It was not so much the start of the Second Anglo-Boer War in 1899 that had the most profound effect on the country's political and cultural landscape, as the 'peace of coming together' treaty that was signed at Melrose House on 31 May 1902, in Pretoria.
The Peace of Vereeniging marked the end of one of the bitterest wars in modern history, by which time some 24 000 black men, women and children, 22 000 British soldiers, about 20 000 Boer women and children, and around 7 000 Boer soldiers were dead.
It could have been the opportunity for the British victor's to implement a peace that was fair to all South Africans.
However, racked by guilt about the war, they submitted to Boer demands for a society based on white racial superiority instead. The most poignant of all war (or, more correctly, peace) monuments is one designed by Sir Edwin Lutyens that can be seen at Johannesburg Zoo, outside the military museum in Saxonwold.

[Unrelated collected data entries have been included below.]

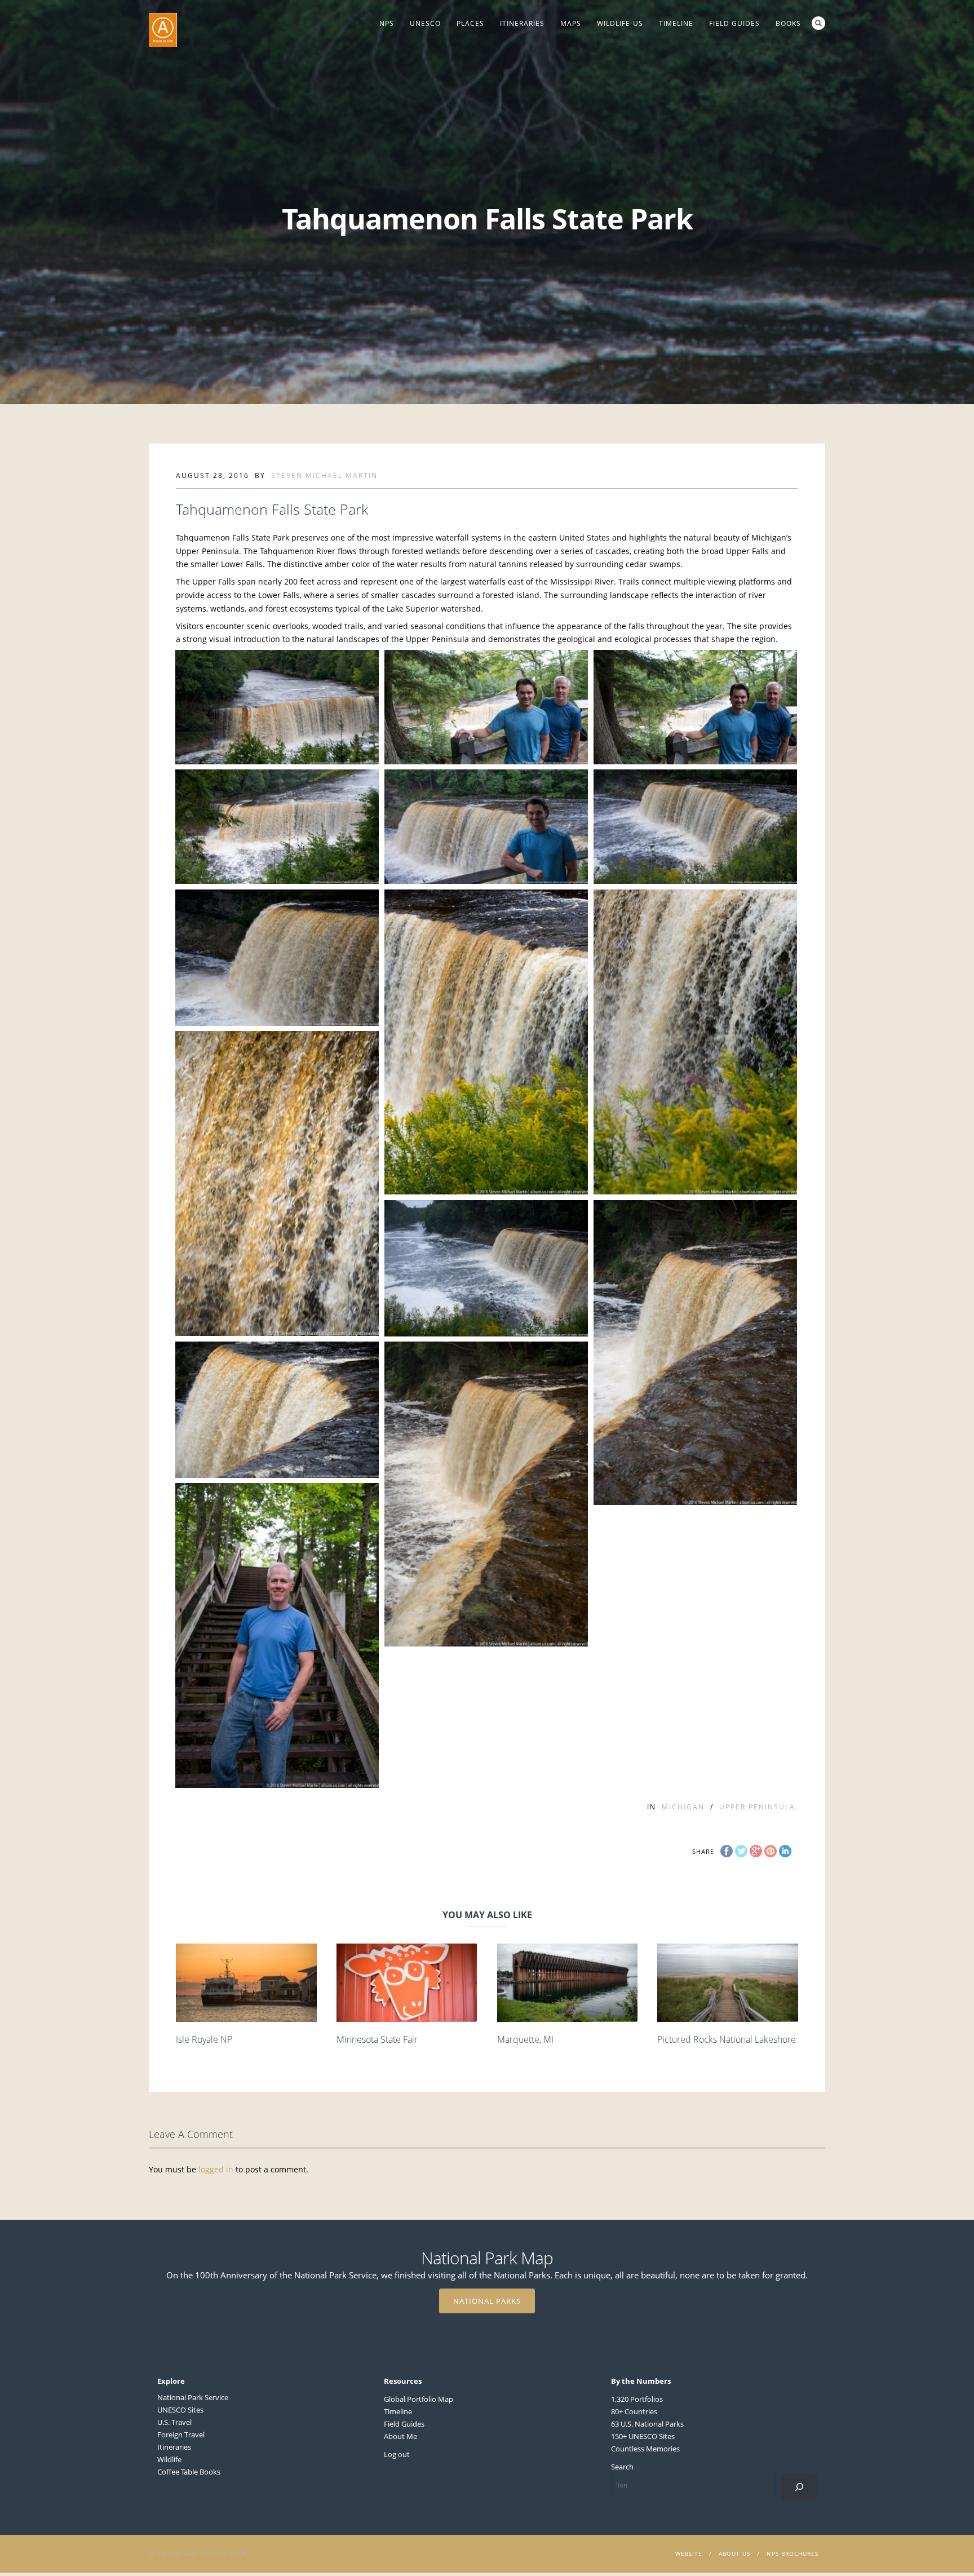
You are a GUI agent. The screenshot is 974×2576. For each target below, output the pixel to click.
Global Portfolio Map (418, 2399)
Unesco (425, 23)
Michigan (683, 1807)
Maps (570, 23)
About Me (400, 2436)
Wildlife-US (620, 23)
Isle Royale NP (204, 2039)
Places (470, 23)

The words of acting President Schalk Burger, uttered at the signing, echo the more recent Truth and Reconciliation hearings: 'We must be ready to forgive and forget'.

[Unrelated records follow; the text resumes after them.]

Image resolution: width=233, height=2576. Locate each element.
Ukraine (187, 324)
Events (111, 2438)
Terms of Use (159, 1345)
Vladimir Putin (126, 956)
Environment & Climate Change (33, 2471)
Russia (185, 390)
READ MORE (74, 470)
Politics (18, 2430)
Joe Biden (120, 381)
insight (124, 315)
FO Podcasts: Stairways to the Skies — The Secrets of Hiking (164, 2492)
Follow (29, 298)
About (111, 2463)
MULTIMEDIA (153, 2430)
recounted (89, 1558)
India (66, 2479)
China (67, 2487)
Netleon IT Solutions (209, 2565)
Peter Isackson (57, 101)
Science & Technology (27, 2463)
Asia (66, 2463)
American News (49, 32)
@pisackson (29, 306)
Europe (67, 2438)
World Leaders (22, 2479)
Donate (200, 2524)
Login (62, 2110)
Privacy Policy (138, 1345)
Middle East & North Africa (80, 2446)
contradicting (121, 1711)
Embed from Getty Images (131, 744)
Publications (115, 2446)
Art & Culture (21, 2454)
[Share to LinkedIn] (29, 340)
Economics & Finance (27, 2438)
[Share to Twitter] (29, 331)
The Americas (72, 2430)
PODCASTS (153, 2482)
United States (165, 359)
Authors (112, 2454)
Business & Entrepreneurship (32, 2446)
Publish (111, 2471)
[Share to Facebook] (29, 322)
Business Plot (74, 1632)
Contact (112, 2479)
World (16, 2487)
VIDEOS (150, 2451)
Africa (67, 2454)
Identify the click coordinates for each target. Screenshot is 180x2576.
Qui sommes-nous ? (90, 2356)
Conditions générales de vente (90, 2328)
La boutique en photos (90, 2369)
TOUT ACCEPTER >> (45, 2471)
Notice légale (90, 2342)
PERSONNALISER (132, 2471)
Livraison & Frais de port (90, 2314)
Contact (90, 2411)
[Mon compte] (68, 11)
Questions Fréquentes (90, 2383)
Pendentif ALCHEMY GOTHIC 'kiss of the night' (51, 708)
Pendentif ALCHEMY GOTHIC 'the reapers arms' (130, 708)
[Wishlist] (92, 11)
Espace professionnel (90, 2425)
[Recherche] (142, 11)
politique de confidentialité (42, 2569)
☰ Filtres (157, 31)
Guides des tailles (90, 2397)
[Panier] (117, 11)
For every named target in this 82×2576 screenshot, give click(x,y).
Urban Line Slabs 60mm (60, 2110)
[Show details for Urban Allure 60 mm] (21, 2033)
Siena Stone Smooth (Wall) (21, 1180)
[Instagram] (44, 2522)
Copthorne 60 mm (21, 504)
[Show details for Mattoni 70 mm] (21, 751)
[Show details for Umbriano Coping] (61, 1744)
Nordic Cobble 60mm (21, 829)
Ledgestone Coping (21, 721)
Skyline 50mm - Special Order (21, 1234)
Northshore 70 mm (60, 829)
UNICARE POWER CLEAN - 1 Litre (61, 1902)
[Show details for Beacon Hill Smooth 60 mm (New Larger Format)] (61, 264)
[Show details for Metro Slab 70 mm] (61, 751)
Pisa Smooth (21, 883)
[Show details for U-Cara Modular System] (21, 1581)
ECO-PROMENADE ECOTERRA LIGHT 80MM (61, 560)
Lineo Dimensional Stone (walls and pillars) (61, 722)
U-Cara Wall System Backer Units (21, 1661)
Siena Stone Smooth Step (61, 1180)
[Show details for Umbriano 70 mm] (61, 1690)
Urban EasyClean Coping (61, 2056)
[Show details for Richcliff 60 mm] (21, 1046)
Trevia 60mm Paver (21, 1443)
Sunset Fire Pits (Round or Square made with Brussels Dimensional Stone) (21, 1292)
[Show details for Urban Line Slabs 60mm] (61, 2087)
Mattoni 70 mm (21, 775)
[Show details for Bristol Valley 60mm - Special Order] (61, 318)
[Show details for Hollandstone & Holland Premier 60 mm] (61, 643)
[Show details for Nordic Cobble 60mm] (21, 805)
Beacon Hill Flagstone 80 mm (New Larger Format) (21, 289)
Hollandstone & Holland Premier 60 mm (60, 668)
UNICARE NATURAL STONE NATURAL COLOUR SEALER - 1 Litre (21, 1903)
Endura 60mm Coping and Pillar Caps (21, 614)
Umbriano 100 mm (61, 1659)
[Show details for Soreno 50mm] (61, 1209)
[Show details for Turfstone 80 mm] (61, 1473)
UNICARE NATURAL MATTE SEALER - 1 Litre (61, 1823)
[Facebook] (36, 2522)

On a train to Pretoria (first class) a white passenger complained about sharing the compartment with an Indian, and Mohandas Karamchand Gandhi was thrown off when he refused to transfer to third class. So began the political education of the world's most famous political agitator against racial inequality.
Gandhi created the Natal Indian Ambulance Corps during the Second Anglo-Boer War whom the British used as stretcher bearers. Gandhi and the corps served at the Battle of Spion Kop, which consisted of 300 free Indians and 800 indentured labourers. In 1894 he helped form the Natal Indian Congress, the first organisation to oppose white rule.
In 1913 he helped organise a strike and a protest march of Indian miners and railway workers from Natal to the Transvaal, which in turn spurred him on to organise the great march of non-violent resistance (satyagraha) in India that led to independence from Britain some 30 years later.